Extrae todas las líneas de los ítems que siguen y reprodúcelas sin ningún cambio, por favor.

Listado de datos:

____________________

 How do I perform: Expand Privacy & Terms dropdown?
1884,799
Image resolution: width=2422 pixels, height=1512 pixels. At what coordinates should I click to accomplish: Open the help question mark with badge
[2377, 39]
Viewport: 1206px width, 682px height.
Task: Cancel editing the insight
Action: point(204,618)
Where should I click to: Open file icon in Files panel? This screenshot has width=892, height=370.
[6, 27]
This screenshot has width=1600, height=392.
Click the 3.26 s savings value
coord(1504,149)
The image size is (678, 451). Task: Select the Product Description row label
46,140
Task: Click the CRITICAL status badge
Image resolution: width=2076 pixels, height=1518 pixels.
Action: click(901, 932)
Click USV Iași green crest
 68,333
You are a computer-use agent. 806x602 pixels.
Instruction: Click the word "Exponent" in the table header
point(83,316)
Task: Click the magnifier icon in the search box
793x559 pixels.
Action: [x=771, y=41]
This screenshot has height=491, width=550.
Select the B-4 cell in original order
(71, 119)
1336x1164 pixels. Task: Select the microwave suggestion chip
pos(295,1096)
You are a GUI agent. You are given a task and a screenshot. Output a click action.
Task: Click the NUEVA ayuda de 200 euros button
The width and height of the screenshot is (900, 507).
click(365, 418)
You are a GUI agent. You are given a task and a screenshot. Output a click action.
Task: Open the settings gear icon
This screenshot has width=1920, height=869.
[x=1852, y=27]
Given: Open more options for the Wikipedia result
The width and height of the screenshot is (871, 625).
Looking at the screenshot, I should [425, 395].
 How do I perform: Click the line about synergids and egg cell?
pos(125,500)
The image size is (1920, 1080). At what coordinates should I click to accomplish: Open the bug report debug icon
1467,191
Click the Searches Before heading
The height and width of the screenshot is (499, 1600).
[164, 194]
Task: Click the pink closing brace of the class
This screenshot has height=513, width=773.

____________________

Respuesta al problema:
 How do I perform: Expand Privacy & Terms dropdown?
1884,799
Image resolution: width=2422 pixels, height=1512 pixels. At what coordinates should I click to accomplish: Open the help question mark with badge
[2377, 39]
Viewport: 1206px width, 682px height.
Task: Cancel editing the insight
Action: point(204,618)
Where should I click to: Open file icon in Files panel? This screenshot has width=892, height=370.
[6, 27]
This screenshot has width=1600, height=392.
Click the 3.26 s savings value
coord(1504,149)
The image size is (678, 451). Task: Select the Product Description row label
46,140
Task: Click the CRITICAL status badge
Image resolution: width=2076 pixels, height=1518 pixels.
Action: click(901, 932)
Click USV Iași green crest
 68,333
You are a computer-use agent. 806x602 pixels.
Instruction: Click the word "Exponent" in the table header
point(83,316)
Task: Click the magnifier icon in the search box
793x559 pixels.
Action: [x=771, y=41]
This screenshot has height=491, width=550.
Select the B-4 cell in original order
(71, 119)
1336x1164 pixels. Task: Select the microwave suggestion chip
pos(295,1096)
You are a GUI agent. You are given a task and a screenshot. Output a click action.
Task: Click the NUEVA ayuda de 200 euros button
The width and height of the screenshot is (900, 507).
click(365, 418)
You are a GUI agent. You are given a task and a screenshot. Output a click action.
Task: Open the settings gear icon
This screenshot has width=1920, height=869.
[x=1852, y=27]
Given: Open more options for the Wikipedia result
The width and height of the screenshot is (871, 625).
Looking at the screenshot, I should [425, 395].
 How do I perform: Click the line about synergids and egg cell?
pos(125,500)
The image size is (1920, 1080). At what coordinates should I click to accomplish: Open the bug report debug icon
1467,191
Click the Searches Before heading
The height and width of the screenshot is (499, 1600).
[164, 194]
Task: Click the pink closing brace of the class
This screenshot has height=513, width=773.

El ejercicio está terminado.